Power Grid In Iraq Far From Fixed

A network of dangerous cables links homes in the Topchi neighborhood in Baghdad to a privately owned generator that supplies electricity during the hours when state power plants cannot.
A network of dangerous cables links homes in the Topchi neighborhood in Baghdad to a privately owned generator that supplies electricity during the hours when state power plants cannot. (Photos By Bassam Sebti For The Washington Post)
By Caryle Murphy and Bassam Sebti
Washington Post Foreign Service
Sunday, May 1, 2005

BAGHDAD -- When his lights and television go dark, as they regularly do, Khalid Qasim Ali flips a switch in his living room to bring back the power. This electricity is not state-supplied. Instead, it comes from a generator three blocks away that is connected to Ali's home by a wire strung in the air.

All told, 107 families in Baghdad's working-class neighborhood of Topchi are hooked up to the generator. The arrangement gives them power during the long blackouts that are routine in Iraq. It also darkens the skies over Topchi with a tangled skein of unsightly, dangerous cables. Like everyone else, Ali is billed by the ampere. He pays the generator's owner around $10 a month.

"We should enjoy electricity without using a generator because Iraq is a wealthy country," said Ali, a 65-year-old retired truck driver. "Regretfully, the Americans did nothing since they came."

Thousands of roaring generators in Iraqi back yards, driveways and street corners demonstrate that after two years and at least $1.2 billion, the U.S. effort to resuscitate Iraq's electrical system is still very wide of its mark. In fact, the national grid's average daily output of 4,000-4,200 megawatts falls below its prewar level of about 4,400 megawatts.

The shortage is a huge source of public anger and dissatisfaction, as seen in a recent poll by the International Republican Institute, a U.S.-funded nonprofit organization that promotes democracy. Asked what the government's priorities should be, Iraqis put "inadequate electricity" first, ahead of "crime," which was fourth, "the presence of coalition forces," which ranked seventh, and "terrorists," which ranked eighth.

Nothing has done more to puncture Iraqis' once-widespread belief in Americans' technological superiority and power than their inability to quickly revive the power system, vital for Iraq's oil industry. And perhaps nothing has frustrated U.S. reconstruction officials more than that failure.

There are many reasons for the slow pace, from flawed planning by the U.S. early on, to continuing sabotage by insurgents. In addition, with the establishment of an interim government in June, U.S. officials said they had to work more closely with Iraqi electricity officials who were not always as efficient or as willing to take on responsibility as the Americans had hoped.
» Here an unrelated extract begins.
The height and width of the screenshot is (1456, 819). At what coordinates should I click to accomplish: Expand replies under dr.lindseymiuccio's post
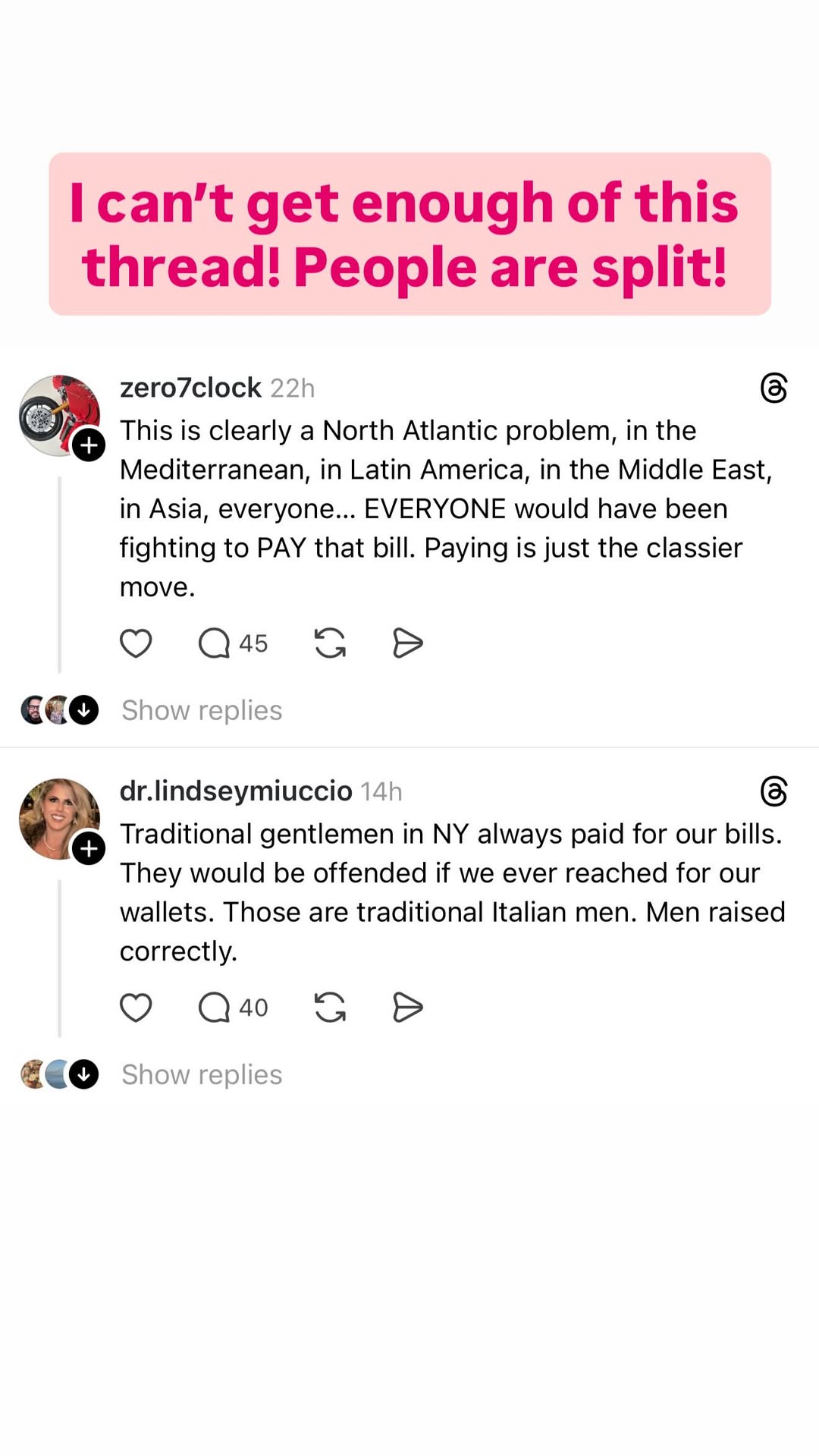pyautogui.click(x=202, y=1074)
Now, as Iraq's first democratically elected government assumes power, U.S. officials insist they are only playing a supportive role in rebuilding Iraq's electricity sector. The country's civilian leaders, they say, are responsible for bringing reliable power to Iraq's 26 million people, a task experts estimate will take years and require billions more dollars.

"It is the government of this country who is going to provide electricity. The Americans don't provide electricity," William B. Taylor, director of the U.S. Embassy's Iraq Reconstruction Management Office, said in an interview. "The government is going to get the credit and they're taking the responsibility, and they're doing a good job. They've got some problems. We're helping them as much as we can. We got a lot of money we're putting into this. And we have a lot at stake here. We want them to succeed. We want them to be able to provide electricity to their people."

With a scorching summer approaching, Iraqi and U.S. officials are worried about the shortage. A brisk consumer goods market has put more refrigerators and air conditioners in Iraqi homes than ever, leading U.S. officials to forecast that peak daily demand in the 100-degree days of July and August could go up to 8,000 to 8,800 megawatts.

Although current output averages 4,000 to 4,200 megawatts, the level on many days is lower because of unplanned outages or shutdowns for scheduled maintenance. During the second week in April, for example, average output was 3,517 megawatts, according to the Iraq Index, which is compiled by the Brookings Institution's Saban Center for Middle East Policy.

"I have concerns about this summer," said Rick Whitaker, who oversees power-related projects in Iraq for the U.S. Agency for International Development. Whitaker estimated that by midsummer, the national grid might be able to produce "slightly less than 6,000 megawatts daily peak."